▶ [Items from a data source]
_ _ _ _ _

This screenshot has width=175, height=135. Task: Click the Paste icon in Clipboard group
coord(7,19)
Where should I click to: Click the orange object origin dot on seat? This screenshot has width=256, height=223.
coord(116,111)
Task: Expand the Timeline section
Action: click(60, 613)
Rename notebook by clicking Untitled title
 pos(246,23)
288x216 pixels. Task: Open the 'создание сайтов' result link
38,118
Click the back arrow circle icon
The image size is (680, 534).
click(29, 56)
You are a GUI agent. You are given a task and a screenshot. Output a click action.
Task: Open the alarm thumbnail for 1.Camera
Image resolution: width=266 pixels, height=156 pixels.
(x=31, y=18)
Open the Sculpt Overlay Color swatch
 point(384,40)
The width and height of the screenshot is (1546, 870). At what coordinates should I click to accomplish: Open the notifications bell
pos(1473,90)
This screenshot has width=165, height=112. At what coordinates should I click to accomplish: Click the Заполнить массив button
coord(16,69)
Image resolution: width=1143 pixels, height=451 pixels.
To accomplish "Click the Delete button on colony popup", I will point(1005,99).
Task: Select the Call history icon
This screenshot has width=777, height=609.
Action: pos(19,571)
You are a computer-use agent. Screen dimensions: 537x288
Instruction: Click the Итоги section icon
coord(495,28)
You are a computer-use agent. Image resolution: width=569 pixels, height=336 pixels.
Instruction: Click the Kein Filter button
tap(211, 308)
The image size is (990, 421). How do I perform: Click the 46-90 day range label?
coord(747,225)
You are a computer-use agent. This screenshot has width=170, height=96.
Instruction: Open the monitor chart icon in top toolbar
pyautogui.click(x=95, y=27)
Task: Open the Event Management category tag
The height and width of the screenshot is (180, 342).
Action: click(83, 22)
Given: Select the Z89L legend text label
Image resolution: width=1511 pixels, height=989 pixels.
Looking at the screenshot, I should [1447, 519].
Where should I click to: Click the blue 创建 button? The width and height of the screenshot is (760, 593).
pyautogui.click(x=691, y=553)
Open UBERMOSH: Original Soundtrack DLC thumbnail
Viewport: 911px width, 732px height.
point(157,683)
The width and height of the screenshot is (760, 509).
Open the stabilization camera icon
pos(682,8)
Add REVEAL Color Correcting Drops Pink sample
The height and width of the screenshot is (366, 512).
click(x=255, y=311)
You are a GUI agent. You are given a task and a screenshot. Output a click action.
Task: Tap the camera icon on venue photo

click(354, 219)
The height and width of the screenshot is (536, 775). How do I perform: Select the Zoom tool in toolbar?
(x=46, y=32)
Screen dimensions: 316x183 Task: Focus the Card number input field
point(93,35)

_ _ _ _ _

Begin at the line that has "The image size is (990, 421)." and stop at the last of the lines, then write out that stretch of lines again with "toolbar" swapped for "menu bar" wherever it occurs. Leave everything else as it is.

The image size is (990, 421). How do I perform: Click the 46-90 day range label?
coord(747,225)
You are a computer-use agent. This screenshot has width=170, height=96.
Instruction: Open the monitor chart icon in top menu bar
pyautogui.click(x=95, y=27)
Task: Open the Event Management category tag
The height and width of the screenshot is (180, 342).
Action: click(83, 22)
Given: Select the Z89L legend text label
Image resolution: width=1511 pixels, height=989 pixels.
Looking at the screenshot, I should [1447, 519].
Where should I click to: Click the blue 创建 button? The width and height of the screenshot is (760, 593).
pyautogui.click(x=691, y=553)
Open UBERMOSH: Original Soundtrack DLC thumbnail
Viewport: 911px width, 732px height.
point(157,683)
The width and height of the screenshot is (760, 509).
Open the stabilization camera icon
pos(682,8)
Add REVEAL Color Correcting Drops Pink sample
The height and width of the screenshot is (366, 512).
click(x=255, y=311)
You are a GUI agent. You are given a task and a screenshot. Output a click action.
Task: Tap the camera icon on venue photo

click(354, 219)
The height and width of the screenshot is (536, 775). How do I perform: Select the Zoom tool in menu bar?
(x=46, y=32)
Screen dimensions: 316x183 Task: Focus the Card number input field
point(93,35)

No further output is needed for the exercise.